Thereafter, the negative charge remaining on the capacitor 20 is gradually removed by the positive current flowing through the high valued resistor 22 until the predetermined positive input voltage level exceeding cutoff is again reached to initiate another pulse cycle. The RC time constant of the resistor 22 and capacitor 20 determines the pulse repetition rate in operation of the conventional blocking oscillator circuit. Thus, the interval between pulses may vary simply by changing these values using conventional variable resistors and capacitors. However, the pulse duration itself depends solely upon the delay effect caused by the inherent resonant response provided by the inductance of the windings and capacitance between the pulse transformer windings and within the transistor. These reactance parameters cannot generally be varied without changing the circuit elements themselves, which even then only permits limited variation in the resonant characteristics determinative of the pulse width. Even with specially selected pulse transformer and transistor components, the conventional blocking oscillator arrangements can achieve maximum pulse durations of only thirty microseconds or less.

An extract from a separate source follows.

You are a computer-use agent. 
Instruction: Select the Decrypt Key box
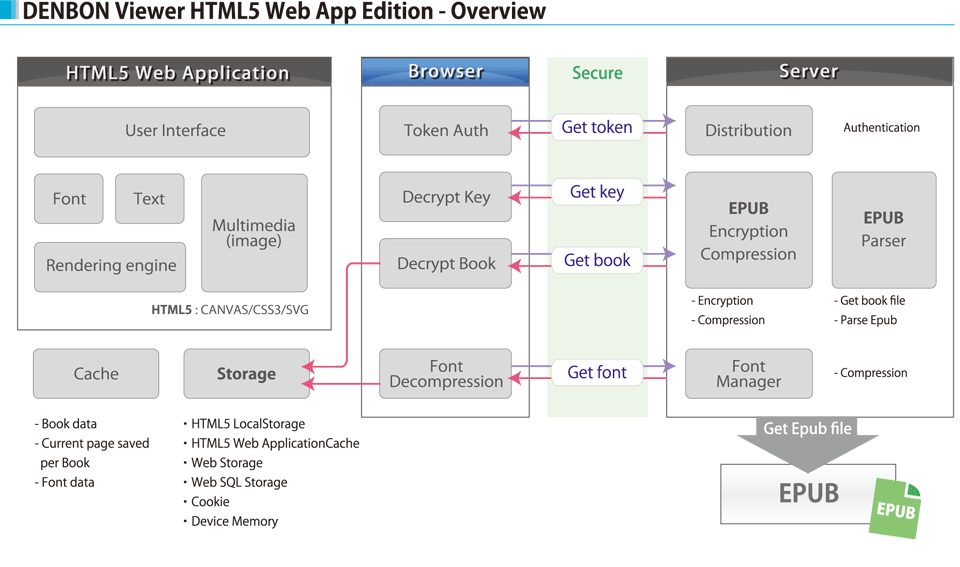[446, 197]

With the improvement in accordance with this invention, which includes the diode 24 and variable resistor 26 coupled to form a shunt in parallel across the capacitor 20, pulse widths of substantially greater maximum duration can be achieved and the pulse widths selectively controlled simply by varying the resistance in the shunt path with setting of the tap on the variable resistor 26.
In operation, the improved circuit of this invention is similar to that of the conventional common emitter blocking oscillator previously described with several important exceptions. With the circuit initially in a quiescent state during the interval between pulses or when operating power is first applied, the capacitor 20 is slowly charged to the predetermined level by the flow of charging current from the B+ supply through the resistor 22. When the input level at the base of the transistor 10 exceeds the cutoff level, the flow of collector current through the primary winding 12 of the transformer increases to start the regenerative process.
Initially the positive feedback voltage is developed across the feedback winding 18 increasing the input at the base of the transistor 10 while at the same time discharging the capacitor 20 as before in delivering base current to the transistor 10. However, in this case, after the positive voltage on the capacitor 20 has been discharged and a negative charge starts to develop across it, the diode 24 that was previously non-conducting becomes biased in the forward direction so that current flows through this shunt path limiting further discharge.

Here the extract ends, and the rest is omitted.